Task brief:
Look through the records and copy each line that has "computer" in it.

Provided records:
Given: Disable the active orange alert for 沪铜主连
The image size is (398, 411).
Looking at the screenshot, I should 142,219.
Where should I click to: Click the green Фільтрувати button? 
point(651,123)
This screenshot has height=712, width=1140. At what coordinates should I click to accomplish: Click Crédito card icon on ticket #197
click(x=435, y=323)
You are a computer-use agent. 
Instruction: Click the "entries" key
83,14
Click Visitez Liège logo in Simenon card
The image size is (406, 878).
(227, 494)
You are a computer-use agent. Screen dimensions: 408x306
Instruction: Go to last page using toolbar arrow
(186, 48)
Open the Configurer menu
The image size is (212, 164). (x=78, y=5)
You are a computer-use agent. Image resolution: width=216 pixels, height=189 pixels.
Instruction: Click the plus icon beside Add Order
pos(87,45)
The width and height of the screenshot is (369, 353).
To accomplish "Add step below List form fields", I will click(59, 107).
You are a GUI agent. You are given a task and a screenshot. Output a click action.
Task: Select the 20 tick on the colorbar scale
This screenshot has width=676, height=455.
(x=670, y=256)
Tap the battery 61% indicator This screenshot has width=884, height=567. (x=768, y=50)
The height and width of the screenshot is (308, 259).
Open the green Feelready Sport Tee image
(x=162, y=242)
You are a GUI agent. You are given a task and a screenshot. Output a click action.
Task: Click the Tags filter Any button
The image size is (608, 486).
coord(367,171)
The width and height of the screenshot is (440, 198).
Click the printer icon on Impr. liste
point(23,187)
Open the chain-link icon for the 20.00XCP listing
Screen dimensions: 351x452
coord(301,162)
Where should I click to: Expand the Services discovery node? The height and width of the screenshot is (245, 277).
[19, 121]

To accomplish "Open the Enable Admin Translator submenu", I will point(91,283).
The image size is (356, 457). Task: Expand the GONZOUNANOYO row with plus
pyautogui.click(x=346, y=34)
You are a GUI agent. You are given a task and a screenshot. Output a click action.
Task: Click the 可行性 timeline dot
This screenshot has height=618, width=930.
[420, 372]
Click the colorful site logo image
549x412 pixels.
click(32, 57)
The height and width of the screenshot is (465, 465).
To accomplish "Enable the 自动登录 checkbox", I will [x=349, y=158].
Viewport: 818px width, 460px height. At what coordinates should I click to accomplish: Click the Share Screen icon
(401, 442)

Answer area:
You are a computer-use agent. 
You are a computer-use agent. Screen dimensions: 408x306
You are a computer-use agent. Image resolution: width=216 pixels, height=189 pixels.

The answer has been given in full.